KMeans Clustering Now Running on Elastic MapReduce
Stephen Green, blogger and principal investigator of the AURA project in Sun Labs, has moved the state-of-the-art of analytics-as-a-service a few steps forward with the first documented working Mahout application on Amazon’s Elastic MapReduce (EMR).
EMR was announced on April 1st and on April 15th Stephen announced to the Mahout users group that he was going to “give a talk on Mahout for our reading group and decided that I would use it as an opportunity to try Amazon’s Elastic MapReduce (EMR).” Three days later, after working out a few kinks in the S3 I/O subsystem, Stephen glowingly announced the first “successful run on EMR of the KMeans clustering of the synthetic control data.”

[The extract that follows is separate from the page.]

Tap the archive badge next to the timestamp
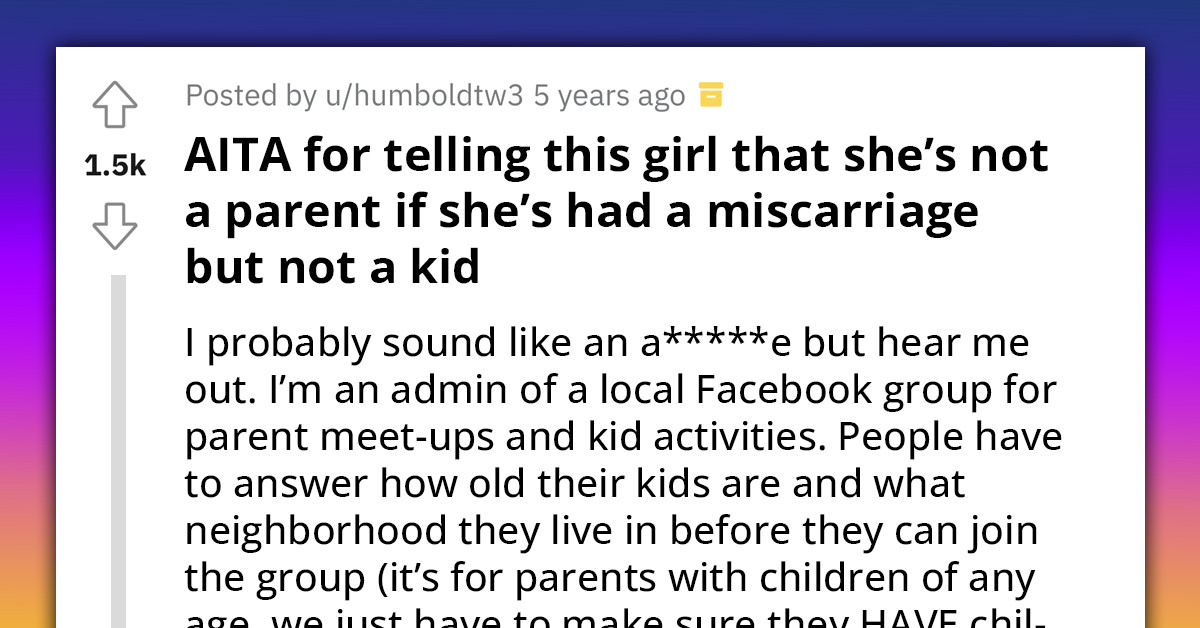The width and height of the screenshot is (1200, 628). pyautogui.click(x=710, y=95)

Stephen’s laudable integration work comes only a week after Grant Ingersoll and Sean Owen, core members of the Apache Lucene project, announced the release of Apache Mahout 0.1. This is a noteworthly accomplishment by some very talented people.
One of the things I like about the Mahout team is that they are not only talented, but they are a nice group of people, moving the state-of-the-art of predictive analytics forward in an open, collaborative and exciting way. I am sure we will be seeing more good things from this team.
In fact, I feel a bit guilty as I have been lurking and cheerleading on the Mahout lists but have not got off my lazy “you know what” and made a contribution. I did manage to hit so many golf balls I got a terrible blister on my hand as Stephen worked hard on debugging the I/O links in the Mahout/Hadoop/EMR configuration. While my golf swing has improved (not to mention my lap swimming), I feel like I need to contribute more to this very worthwhile effort and talented team.